European Commission approves Spain’s 2022 budget plan



The European Commission approved Spain’s 2022 budget plan sent to Brussels on October 15, which included outlines of the public accounts being finalized in the lower house of the Spanish parliament. In fact, EU authorities, in a report released today, believe that the recovery of the Spanish economy in 2022 will be driven by the investments and reforms included in the recovery, transformation and resilience plan.

“The European Commission approves the 2022 budget plan, which lays the foundations for a fair recovery, integrates European funds to stimulate investment and balanced and inclusive economic growth and, at the same time, allows Spain to continue to reduce the deficit and the public debt ”, declared the Minister of the Treasury and the Civil Service, María Jesús Montero.

The EU approval comes in a key week for processing the general state budget for 2022, which will be put to a plenary vote this week in the lower house of parliament. These are public accounts that include an unprecedented social investment with 240.375 billion euros in the national budget – six euros of expenditure out of ten – a figure which rises to 248.391 billion if we include European funds.

Public accounts which have the largest endowment of pensions, scholarships or dependencies in history and which also seek to boost the competitiveness of the productive fabric with record funding for research, as well as to promote digitization and transformation ecological thanks to the 27.633 billion euros of Europe funds.

Complies with European recommendations

The European Commission considers that Spain’s 2022 budget plan is in line with the recommendation adopted by the Council on June 18, 2021. In other words, European funds from the stimulus mechanism will be used to “finance additional investments to support stimulus, while pursuing a prudent fiscal policy “.

Concretely, the document signed by the Commissioner for the Economy, Paolo Gentiloni, explains that European funds will allow a potential increase in Spain’s GDP of between 1.8% and 2.5% by 2024, not to mention the ‘possible positive impact of structural reforms, which could be significant.

The Commission recalls that the subsidies from the stimulus mechanism allow high quality investments and reforms improving productivity without having a direct impact on the deficits and the debt of the general government. These measures must promote growth by supporting the green and digital transition in particular.
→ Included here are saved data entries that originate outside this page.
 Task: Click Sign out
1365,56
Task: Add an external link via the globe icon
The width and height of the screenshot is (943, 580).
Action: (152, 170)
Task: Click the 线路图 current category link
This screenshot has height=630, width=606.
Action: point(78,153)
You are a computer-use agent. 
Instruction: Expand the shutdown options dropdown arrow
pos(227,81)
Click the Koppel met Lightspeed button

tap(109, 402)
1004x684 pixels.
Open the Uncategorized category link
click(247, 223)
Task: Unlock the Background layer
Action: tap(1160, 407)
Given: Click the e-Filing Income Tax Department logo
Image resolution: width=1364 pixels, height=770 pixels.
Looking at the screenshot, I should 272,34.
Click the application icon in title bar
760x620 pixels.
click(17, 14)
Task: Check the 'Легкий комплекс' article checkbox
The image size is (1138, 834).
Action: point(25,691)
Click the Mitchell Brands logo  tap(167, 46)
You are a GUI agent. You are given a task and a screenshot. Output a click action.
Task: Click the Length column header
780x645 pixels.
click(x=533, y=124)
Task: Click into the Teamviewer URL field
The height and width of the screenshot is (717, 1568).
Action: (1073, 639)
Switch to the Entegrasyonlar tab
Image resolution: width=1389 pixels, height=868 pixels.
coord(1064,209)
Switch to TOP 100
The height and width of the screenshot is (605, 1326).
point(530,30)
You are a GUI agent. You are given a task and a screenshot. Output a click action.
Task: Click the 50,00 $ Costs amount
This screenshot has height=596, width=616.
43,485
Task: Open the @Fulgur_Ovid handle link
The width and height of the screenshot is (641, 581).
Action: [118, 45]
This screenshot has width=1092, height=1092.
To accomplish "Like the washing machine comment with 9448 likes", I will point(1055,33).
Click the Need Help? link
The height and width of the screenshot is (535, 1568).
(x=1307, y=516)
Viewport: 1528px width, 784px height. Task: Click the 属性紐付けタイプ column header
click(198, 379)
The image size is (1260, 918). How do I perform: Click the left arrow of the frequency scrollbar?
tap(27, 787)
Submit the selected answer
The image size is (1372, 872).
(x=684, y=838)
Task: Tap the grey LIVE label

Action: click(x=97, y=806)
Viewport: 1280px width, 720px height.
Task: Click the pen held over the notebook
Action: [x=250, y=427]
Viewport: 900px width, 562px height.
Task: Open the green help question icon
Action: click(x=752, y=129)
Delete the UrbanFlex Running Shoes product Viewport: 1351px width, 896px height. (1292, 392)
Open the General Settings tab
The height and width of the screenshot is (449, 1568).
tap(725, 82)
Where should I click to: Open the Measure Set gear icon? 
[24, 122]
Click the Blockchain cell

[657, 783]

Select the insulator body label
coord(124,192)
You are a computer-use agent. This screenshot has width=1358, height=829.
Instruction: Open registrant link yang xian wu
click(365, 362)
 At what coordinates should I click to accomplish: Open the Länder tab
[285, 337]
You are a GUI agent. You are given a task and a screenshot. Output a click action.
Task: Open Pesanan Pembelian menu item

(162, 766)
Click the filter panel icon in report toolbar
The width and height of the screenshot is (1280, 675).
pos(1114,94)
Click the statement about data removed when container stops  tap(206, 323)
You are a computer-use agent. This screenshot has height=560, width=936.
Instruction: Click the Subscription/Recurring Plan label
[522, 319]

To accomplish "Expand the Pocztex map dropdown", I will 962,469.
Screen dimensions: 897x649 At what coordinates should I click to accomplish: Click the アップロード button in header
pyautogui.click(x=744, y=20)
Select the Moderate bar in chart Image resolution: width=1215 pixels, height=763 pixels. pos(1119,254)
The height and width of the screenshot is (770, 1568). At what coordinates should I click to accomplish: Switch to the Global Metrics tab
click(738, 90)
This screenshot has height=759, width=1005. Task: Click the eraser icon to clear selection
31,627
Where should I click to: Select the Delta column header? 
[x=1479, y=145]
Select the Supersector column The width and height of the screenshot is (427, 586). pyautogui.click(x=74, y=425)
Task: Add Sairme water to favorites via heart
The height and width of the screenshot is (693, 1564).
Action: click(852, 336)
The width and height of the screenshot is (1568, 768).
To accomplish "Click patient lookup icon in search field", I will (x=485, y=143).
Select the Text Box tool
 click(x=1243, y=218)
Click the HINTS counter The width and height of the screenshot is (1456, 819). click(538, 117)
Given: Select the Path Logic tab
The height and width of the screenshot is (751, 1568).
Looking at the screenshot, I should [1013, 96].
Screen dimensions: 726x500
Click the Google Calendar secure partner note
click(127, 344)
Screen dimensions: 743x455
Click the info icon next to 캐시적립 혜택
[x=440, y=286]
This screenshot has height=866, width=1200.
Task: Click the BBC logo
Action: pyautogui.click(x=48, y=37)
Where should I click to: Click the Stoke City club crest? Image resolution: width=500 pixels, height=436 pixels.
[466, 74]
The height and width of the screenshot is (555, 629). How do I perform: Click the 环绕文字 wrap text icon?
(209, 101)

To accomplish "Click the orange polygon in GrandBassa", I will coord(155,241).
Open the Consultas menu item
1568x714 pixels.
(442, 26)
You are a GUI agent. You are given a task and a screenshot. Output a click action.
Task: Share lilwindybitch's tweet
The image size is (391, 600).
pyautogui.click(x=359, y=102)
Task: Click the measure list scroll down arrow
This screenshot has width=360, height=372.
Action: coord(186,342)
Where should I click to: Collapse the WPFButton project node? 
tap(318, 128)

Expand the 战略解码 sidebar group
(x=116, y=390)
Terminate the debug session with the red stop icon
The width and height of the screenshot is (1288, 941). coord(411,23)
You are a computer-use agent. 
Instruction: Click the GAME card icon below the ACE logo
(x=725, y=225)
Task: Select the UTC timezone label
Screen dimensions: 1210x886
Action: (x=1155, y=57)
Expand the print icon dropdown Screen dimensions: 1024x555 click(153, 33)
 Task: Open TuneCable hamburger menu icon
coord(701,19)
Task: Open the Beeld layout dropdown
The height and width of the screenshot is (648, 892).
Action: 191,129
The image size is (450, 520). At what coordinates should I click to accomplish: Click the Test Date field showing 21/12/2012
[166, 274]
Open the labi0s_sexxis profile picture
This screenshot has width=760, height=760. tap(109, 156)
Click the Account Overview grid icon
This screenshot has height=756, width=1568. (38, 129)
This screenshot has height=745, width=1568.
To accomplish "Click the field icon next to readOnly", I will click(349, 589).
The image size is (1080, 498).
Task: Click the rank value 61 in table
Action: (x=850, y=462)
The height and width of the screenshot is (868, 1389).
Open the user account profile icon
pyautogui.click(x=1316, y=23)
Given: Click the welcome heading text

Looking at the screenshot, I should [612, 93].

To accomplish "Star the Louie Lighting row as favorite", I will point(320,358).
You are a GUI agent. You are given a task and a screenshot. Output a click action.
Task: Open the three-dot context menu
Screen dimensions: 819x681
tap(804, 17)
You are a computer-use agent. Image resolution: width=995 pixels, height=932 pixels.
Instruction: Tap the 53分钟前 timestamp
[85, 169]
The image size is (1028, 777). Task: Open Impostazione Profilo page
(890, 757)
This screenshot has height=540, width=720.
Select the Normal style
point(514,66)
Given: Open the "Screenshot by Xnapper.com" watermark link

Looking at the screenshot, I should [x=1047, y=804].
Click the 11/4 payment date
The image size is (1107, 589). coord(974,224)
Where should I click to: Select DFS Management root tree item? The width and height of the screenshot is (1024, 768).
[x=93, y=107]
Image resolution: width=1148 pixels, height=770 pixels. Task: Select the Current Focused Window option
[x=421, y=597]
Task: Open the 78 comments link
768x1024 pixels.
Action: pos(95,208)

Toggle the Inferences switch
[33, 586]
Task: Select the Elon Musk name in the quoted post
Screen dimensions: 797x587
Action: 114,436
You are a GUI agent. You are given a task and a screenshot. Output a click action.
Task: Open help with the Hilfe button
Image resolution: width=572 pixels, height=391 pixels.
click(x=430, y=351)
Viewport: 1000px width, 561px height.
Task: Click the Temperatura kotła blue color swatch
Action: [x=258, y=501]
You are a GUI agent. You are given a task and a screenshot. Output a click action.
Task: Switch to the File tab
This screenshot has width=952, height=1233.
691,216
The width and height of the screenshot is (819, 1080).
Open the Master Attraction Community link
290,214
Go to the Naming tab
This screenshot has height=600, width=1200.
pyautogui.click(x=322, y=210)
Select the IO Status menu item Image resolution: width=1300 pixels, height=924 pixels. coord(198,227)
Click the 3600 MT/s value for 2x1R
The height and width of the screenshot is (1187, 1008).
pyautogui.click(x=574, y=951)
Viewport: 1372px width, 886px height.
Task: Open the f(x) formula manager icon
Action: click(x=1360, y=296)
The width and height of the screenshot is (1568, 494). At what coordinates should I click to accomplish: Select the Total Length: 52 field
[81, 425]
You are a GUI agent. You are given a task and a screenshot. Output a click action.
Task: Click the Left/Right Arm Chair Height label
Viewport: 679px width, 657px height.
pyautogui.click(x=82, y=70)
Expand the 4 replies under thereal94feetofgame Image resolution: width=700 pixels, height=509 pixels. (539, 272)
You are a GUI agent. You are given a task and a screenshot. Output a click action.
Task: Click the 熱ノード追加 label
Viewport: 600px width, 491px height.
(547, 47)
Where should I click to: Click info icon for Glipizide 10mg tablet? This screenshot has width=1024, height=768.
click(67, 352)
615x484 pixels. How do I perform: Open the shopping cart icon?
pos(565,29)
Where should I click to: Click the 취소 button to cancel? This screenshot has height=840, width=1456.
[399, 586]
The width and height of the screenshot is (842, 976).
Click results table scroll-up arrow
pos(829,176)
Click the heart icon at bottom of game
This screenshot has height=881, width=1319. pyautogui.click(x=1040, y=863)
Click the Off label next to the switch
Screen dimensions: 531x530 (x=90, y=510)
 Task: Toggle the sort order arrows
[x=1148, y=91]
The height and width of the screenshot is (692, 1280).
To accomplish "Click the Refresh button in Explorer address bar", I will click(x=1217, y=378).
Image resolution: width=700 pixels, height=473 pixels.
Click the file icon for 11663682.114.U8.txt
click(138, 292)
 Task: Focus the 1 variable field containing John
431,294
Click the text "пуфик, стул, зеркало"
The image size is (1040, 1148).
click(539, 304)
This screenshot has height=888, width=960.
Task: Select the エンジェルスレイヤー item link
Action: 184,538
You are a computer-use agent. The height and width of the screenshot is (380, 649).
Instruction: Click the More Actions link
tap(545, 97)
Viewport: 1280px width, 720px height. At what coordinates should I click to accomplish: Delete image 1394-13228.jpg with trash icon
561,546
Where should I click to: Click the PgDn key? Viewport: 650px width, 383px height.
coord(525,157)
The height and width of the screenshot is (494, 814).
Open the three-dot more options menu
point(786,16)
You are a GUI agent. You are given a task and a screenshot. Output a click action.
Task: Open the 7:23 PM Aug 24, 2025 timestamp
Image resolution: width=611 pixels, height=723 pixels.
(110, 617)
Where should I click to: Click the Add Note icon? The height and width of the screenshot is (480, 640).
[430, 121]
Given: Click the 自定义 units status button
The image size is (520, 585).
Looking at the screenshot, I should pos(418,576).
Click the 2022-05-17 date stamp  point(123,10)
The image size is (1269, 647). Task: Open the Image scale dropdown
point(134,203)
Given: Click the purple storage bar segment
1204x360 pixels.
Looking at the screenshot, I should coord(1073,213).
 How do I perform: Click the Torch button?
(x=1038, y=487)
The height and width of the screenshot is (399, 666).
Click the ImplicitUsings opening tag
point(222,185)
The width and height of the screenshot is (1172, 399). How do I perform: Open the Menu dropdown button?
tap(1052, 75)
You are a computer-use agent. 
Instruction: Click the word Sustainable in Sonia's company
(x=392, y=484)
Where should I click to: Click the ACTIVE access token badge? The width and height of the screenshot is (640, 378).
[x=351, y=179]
In this regard, Brussels recognizes and appreciates that the Spanish budget plan contains detailed measures that go in this direction and “promote the digital transition, increasing connectivity and strengthening cybersecurity through different action plans” such as the Plan connectivity and digital infrastructure for society.

It also recalls that the green transition “is envisaged” in the new law on climate change and energy transition and in the 2021-2027 National Hydrological Plan. He also underlines that public accounts will increase public support for R&D and knowledge transfer through the Spanish Research Agency and the Cervera network, among other actions.

It should be remembered that the recovery plan designed by the Spanish government received the highest possible score from the technical services of the European Commission in ten of the eleven variables they studied. The Plan contains more than 210 reforms and investments that will lay the foundations for a transformation of the Spanish economy based on four pillars: ecological transition, digitization, social and territorial cohesion and equality.

Deficit reduction

Furthermore, the European Commission considers that the “macroeconomic assumptions” on which the Budget Plan is based are “favorable” both in 2021 and 2022.

In addition, the opinion endorses the deficit projections for these two years in the public accounts, which involve reducing the deficit by nearly 11% in 2020 due to the measures adopted to deal with the global pandemic, to 8.4 % in 2021 and 5% in 2022. In other words, a reduction of more than half of the deficit that the EU authorities consider “in line” with their autumn forecasts.